MEP Tomas Zdechovsky said “the international community will not stand by and accept a false election result; they will act together against the perpetrators – Europe is serious, its Members States are concerned and together they will work with the US, Canada, Australia, New Zealand, India and Japan to uphold democracy and the democratic process. The sanctions list will be disclosed.”
“The situation in Maldives is a threat for the entire international community and concerns all of us. This situation could happen anywhere in a world where an ambitious apprentice-dictator builds a prison for his or her own people, supported by an aggressive superpower and terrorist groups. We will not let Yameen transform the paradise islands of the Maldives to a hell. If Yameen wins with threats and fraud, we won’t just ban his close friends, we will ban the whole country from tourism and investment,” added Henri Malosse, the President of the EESC.
The situation is deteriorating in the Maldives as its citizens are aware of the electoral fraud and manipulation taking place across the country.
In the winter, a Federal State of Emergency was declared without legitimate reason, culminating in “anti-terrorist” laws which are used against political opponents, human rights activists and journalists.
These new and unconstitutional Acts have allowed President Yameen to imprison Chief Justice Abdulla Saeed, as well as his political predecessor, 80-year-old Maumoon Abdul Gayoom, who has been refused adequate medical care and is now dying in jail.
A similarly-passed “anti-defection” law has also led to 16 Members of Parliament being barred from the chamber, disrupting the voting ratio and granting Yameen’s government a majority.
European officials believe jihadists returning from foreign wars in Syria, Pakistan and elsewhere, are being released from jail, while Yameen’s political opponents remain incarcerated. Evidence shows these fighters are allowed to move freely between active warzones and the Maldives, opening channels of radicalisation between Islamist states and vulnerable youth.

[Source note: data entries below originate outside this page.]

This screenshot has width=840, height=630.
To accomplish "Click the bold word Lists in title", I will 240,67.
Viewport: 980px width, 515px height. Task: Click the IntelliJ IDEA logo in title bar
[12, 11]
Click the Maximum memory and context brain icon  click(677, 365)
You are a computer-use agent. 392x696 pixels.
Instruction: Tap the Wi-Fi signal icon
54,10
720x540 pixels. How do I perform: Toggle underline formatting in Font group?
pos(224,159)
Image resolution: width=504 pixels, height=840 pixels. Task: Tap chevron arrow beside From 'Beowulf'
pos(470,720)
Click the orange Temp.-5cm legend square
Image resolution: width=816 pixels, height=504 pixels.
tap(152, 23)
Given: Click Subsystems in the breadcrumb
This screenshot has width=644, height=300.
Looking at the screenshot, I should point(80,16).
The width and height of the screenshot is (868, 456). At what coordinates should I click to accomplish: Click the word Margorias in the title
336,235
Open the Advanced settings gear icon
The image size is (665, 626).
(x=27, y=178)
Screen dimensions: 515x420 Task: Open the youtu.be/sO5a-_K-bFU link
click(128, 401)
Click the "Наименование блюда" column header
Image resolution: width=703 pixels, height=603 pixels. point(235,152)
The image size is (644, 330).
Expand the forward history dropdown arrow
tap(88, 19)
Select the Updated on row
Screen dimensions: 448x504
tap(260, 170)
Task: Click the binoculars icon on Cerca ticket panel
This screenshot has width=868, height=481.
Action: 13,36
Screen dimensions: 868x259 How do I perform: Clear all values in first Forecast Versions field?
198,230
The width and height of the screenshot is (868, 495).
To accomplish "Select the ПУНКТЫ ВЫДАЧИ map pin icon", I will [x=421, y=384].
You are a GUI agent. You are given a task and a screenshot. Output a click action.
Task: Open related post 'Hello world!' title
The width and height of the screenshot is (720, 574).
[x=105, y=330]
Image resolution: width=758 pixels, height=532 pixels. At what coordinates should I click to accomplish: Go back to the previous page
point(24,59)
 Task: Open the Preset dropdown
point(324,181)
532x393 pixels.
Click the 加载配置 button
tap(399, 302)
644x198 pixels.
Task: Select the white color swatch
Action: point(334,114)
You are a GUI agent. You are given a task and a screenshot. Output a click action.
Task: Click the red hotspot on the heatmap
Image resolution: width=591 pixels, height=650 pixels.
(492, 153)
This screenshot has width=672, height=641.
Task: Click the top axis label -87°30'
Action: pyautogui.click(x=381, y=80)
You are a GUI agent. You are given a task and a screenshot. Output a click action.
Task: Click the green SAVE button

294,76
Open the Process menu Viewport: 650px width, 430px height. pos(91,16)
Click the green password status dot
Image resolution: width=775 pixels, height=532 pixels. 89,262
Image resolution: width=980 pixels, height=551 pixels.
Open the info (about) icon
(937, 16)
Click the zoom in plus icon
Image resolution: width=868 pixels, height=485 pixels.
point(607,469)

It is clear that the “anti-terrorism” laws are not intended to address the real and persistent risks of terrorism in the country; rather, they are used as a political tool against Yameen’s opponents.
In order to show solidarity in the face of Yameen’s attacks on their democracy, the four opposition parties operating in the Maldives have formed a coalition and agreed on a common candidate, the respected veteran and lawmaker, Ibrahim “Ibu” Mohamed Solih. Fearful of Solih’s popularity, Yameen has done everything he can to corrupt the elections.
Opposition candidates have been obstructed from campaigning. They are not allowed to place posters or have rallies, hold public meetings, travel for the purpose of campaigning, or collect funds for their campaign expenses. The ruling party controls all the major television channels, making it counterproductive for the opposition candidate to appear in political debates, fearing that the content would be edited to his disadvantage.
Furthermore, while four members of the opposition party have been arrested on dubious charges and are being held without due process, the remaining political leaders have been forced into exile under the threat of violence or arrest.
Yameen has also stated, on multiple occasions, that he is interested in re-instating the death penalty, failing to specify which crimes would qualify for this punishment. This has left many political dissidents fearful for their lives.
Without international support, the upcoming federal elections in Maldives will neither be free nor fair.